Differenzierte Perspektive mit hohem Erkenntnisgewinn

In vielen Bereichen der kommunalen Planung und Steuerung ist die kleinräumige Sichtweise mit Raumbezug eine Selbstverständlichkeit. Nimmt man nicht nur die räumliche Perspektive, sondern auch sozialwissenschaftliche Dimensionen (valide qualitative und quantitative Informationen) in den Blick, können diese sozialräumlichen Analysen einen großen Mehrwert für die eigene Erkenntnis, die Ermittlung von Bedarfen sowie die zielgerichtete und passgenaue Ableitung von Maßnahmen ergeben. Ebenfalls können mit einem differenzierten, kleinräumigen Fokus die Belange der Bewohner/-innen besser adressiert werden als mit einer gesamtstädtischen oder landkreisspezifischen Perspektive.

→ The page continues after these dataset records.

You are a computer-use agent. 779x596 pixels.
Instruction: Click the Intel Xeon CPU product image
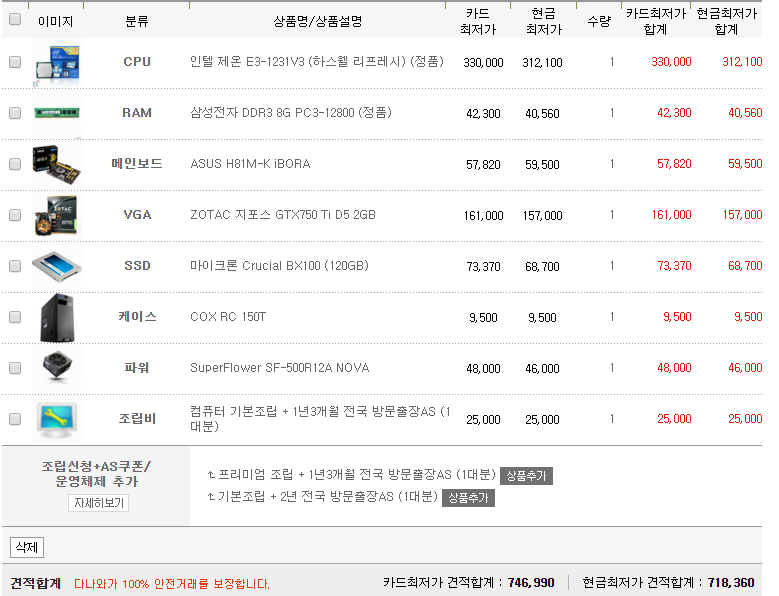[x=57, y=62]
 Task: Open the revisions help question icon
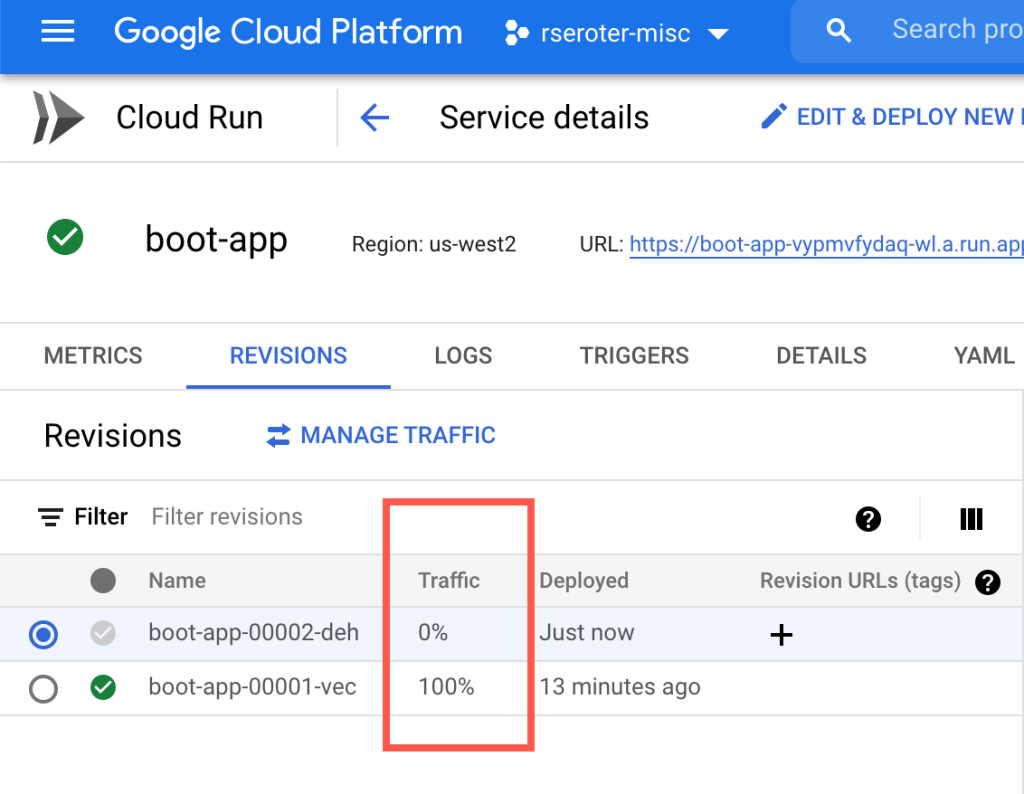click(868, 518)
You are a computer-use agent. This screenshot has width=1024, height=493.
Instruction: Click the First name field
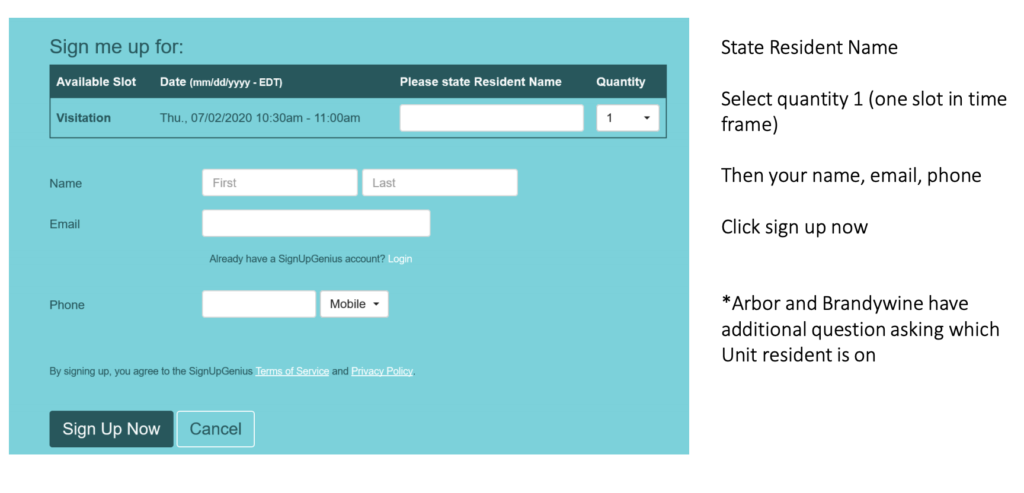(280, 183)
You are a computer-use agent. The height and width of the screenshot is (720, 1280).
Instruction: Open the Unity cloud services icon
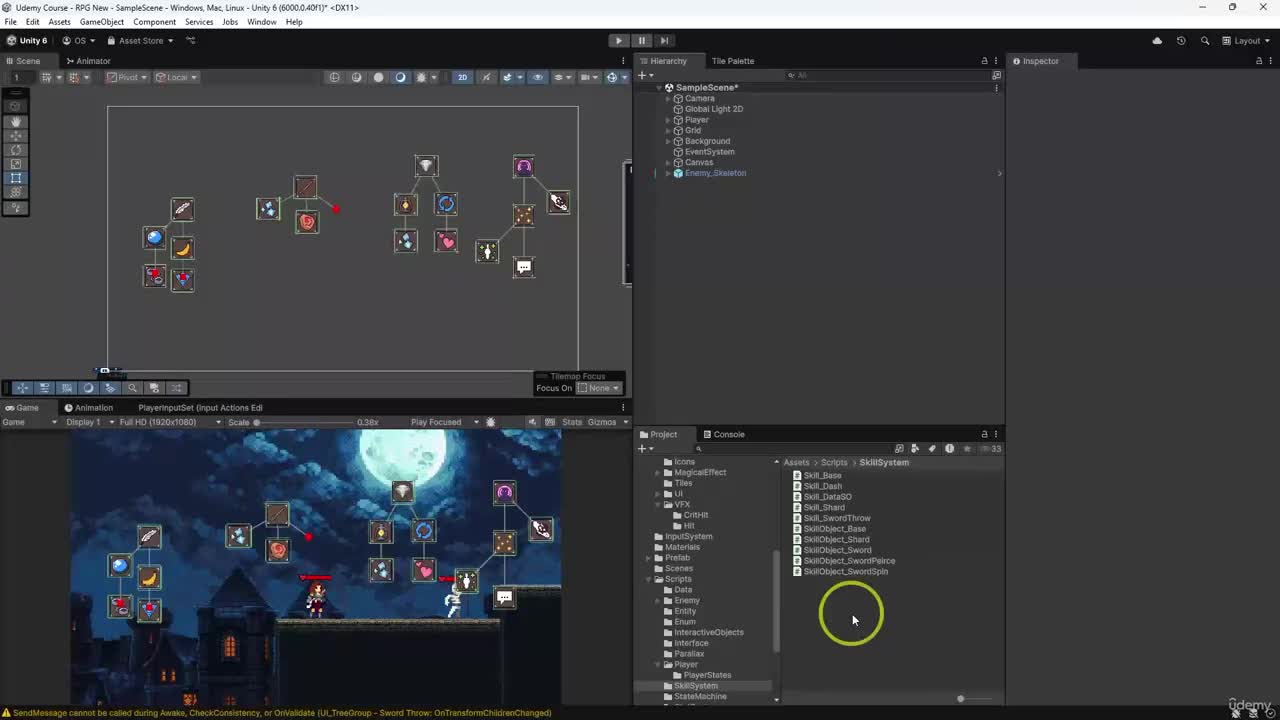coord(1157,41)
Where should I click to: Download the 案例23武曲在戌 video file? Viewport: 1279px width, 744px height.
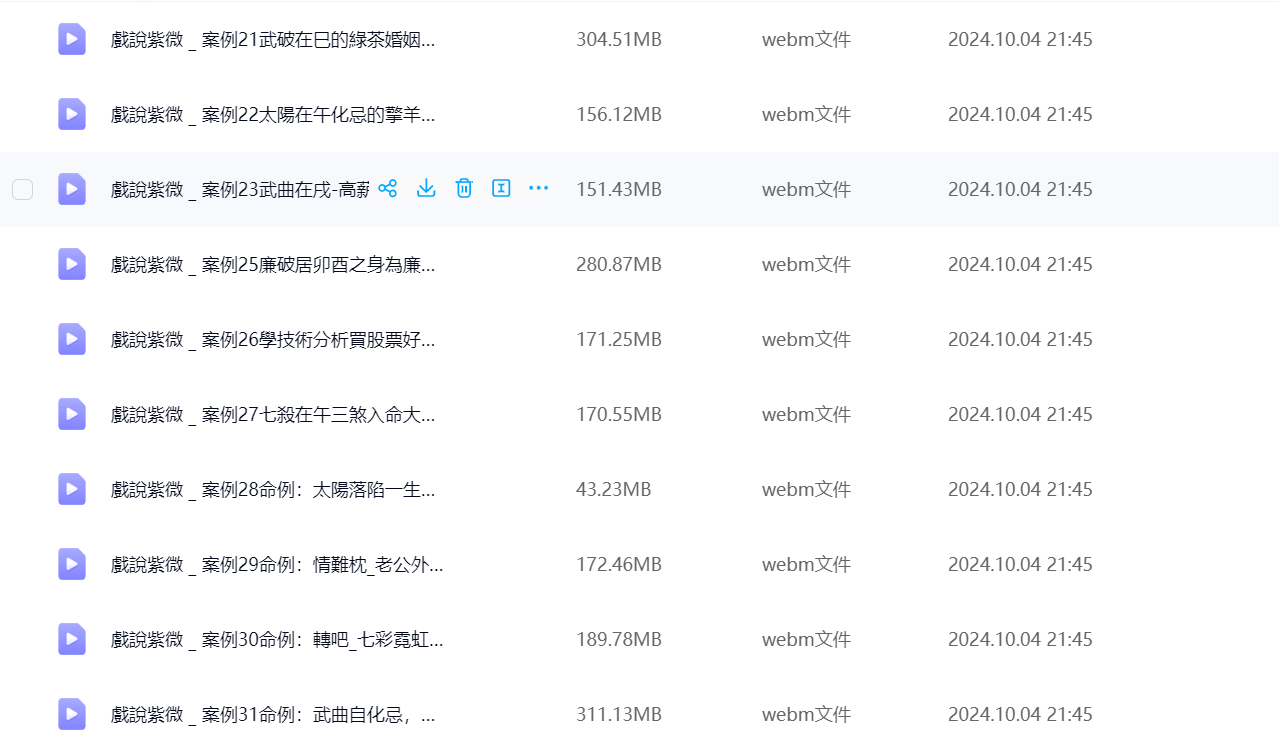(426, 188)
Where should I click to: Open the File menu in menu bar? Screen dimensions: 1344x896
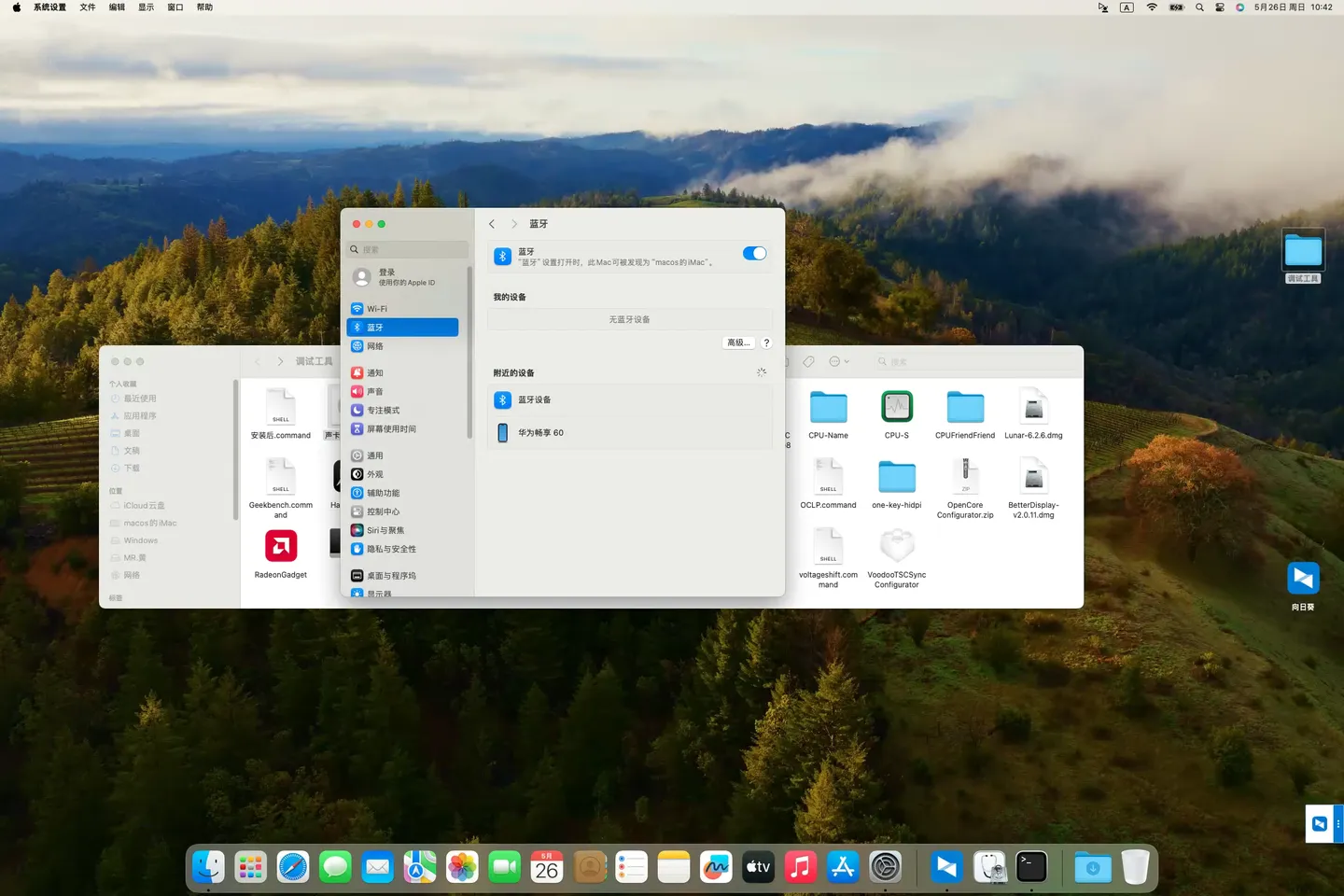pos(87,7)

Wichtig ist dabei zu betonen, dass es nicht „den einen“ Sozialraum gibt, sondern innerhalb einer kommunalen Verwaltung aus verschiedenen Begründungen Sozialräume definiert werden. Die Begründungen für den Zuschnitt können sich von der Zuständigkeit, administrativ (zum Beispiel Wahlkreise), fachlich-organisatorisch (zum Beispiel Schulbezirke) oder aber nach Zielgruppen (zum Beispiel Kinder unter 6 Jahren im Quartier xy) ableiten. Sofern vergleichende Analysen notwendig erscheinen, können auf Basis kleinräumiger valider Daten definierte Sozialräume inner-kommunal (deutlich schwerer auch: intra-kommunal) verglichen werden und Referenzräume für einen Vergleich darstellen.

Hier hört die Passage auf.